Take the entries below and print, exactly, the stretch from the line containing "Where should I click to: Select" through the line containing "Image resolution: width=1125", both included.

__Data records__
"""
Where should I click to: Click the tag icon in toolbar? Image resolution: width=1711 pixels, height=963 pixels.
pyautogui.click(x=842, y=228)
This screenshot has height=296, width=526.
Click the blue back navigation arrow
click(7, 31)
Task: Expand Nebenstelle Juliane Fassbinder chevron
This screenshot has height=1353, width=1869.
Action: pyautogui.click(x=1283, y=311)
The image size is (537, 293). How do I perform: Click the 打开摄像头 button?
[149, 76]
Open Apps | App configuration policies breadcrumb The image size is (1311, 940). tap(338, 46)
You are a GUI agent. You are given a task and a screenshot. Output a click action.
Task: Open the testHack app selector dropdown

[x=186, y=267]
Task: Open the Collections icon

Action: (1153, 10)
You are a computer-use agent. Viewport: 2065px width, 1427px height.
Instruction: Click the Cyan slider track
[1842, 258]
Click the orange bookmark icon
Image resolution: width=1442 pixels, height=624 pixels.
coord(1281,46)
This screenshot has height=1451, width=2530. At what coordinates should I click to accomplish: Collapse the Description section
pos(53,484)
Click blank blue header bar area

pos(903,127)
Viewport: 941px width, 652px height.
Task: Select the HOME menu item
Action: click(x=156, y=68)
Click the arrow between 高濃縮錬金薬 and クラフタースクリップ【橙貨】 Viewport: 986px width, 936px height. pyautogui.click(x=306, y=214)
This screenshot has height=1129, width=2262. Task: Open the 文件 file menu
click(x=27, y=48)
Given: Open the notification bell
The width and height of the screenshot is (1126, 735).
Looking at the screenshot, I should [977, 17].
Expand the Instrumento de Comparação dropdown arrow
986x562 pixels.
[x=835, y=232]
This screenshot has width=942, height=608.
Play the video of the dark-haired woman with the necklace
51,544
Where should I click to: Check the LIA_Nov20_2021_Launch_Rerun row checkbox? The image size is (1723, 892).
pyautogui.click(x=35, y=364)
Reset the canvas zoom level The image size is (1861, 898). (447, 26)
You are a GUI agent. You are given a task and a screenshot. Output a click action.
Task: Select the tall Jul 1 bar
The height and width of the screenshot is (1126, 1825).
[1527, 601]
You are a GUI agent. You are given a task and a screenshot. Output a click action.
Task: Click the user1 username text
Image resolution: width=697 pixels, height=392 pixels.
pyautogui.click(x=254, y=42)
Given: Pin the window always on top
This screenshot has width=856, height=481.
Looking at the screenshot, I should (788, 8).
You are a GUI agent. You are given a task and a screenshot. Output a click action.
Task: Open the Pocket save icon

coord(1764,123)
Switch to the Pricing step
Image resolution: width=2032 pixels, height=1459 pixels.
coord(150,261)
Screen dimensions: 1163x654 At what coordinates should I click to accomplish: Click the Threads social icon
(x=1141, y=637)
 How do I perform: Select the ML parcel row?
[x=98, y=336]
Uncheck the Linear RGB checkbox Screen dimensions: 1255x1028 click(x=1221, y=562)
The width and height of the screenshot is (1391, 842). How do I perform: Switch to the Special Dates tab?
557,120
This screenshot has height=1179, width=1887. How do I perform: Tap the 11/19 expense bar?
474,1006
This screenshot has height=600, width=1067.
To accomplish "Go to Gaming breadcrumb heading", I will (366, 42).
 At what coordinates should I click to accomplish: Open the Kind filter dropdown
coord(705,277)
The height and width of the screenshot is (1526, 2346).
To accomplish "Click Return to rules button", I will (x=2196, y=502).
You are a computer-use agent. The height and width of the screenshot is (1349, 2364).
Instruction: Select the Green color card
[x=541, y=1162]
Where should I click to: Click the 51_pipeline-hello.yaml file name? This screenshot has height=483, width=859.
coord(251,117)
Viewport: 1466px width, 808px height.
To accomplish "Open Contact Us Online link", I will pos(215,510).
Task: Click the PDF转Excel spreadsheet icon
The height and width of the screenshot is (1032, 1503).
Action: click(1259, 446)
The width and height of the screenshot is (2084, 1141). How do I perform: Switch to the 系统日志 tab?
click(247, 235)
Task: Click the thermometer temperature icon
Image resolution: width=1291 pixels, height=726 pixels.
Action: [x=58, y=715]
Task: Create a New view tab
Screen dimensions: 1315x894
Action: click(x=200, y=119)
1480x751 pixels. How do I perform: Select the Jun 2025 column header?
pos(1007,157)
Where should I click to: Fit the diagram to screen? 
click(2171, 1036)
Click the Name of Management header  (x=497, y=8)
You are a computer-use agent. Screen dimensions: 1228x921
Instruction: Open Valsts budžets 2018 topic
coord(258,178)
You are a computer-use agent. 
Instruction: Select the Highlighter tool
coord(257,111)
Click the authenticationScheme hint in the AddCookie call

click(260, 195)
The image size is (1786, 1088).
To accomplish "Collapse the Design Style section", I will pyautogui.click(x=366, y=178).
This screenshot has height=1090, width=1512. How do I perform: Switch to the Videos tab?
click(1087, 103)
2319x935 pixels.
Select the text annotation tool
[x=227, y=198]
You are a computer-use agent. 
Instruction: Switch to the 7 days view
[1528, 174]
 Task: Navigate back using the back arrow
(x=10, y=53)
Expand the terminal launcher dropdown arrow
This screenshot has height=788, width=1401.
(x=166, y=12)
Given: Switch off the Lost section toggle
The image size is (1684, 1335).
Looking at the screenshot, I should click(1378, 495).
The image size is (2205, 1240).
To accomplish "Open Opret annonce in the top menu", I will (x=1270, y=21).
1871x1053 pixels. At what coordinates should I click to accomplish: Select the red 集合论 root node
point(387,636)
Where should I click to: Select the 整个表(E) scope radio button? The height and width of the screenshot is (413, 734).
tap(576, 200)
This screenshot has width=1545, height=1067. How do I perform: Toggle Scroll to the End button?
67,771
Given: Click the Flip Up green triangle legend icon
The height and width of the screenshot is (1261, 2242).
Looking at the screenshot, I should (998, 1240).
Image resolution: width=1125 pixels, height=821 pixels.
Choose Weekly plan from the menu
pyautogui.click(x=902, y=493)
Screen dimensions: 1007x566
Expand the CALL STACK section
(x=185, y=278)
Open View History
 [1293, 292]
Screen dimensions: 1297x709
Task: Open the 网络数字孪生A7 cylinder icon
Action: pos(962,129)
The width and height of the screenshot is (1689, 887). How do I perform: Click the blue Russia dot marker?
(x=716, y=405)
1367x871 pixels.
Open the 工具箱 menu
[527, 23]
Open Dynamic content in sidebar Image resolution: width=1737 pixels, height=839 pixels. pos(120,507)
"""
__RESPONSE AREA__
Where should I click to: Select the 整个表(E) scope radio button? The height and width of the screenshot is (413, 734).
tap(576, 200)
This screenshot has width=1545, height=1067. How do I perform: Toggle Scroll to the End button?
67,771
Given: Click the Flip Up green triangle legend icon
The height and width of the screenshot is (1261, 2242).
Looking at the screenshot, I should (998, 1240).
Image resolution: width=1125 pixels, height=821 pixels.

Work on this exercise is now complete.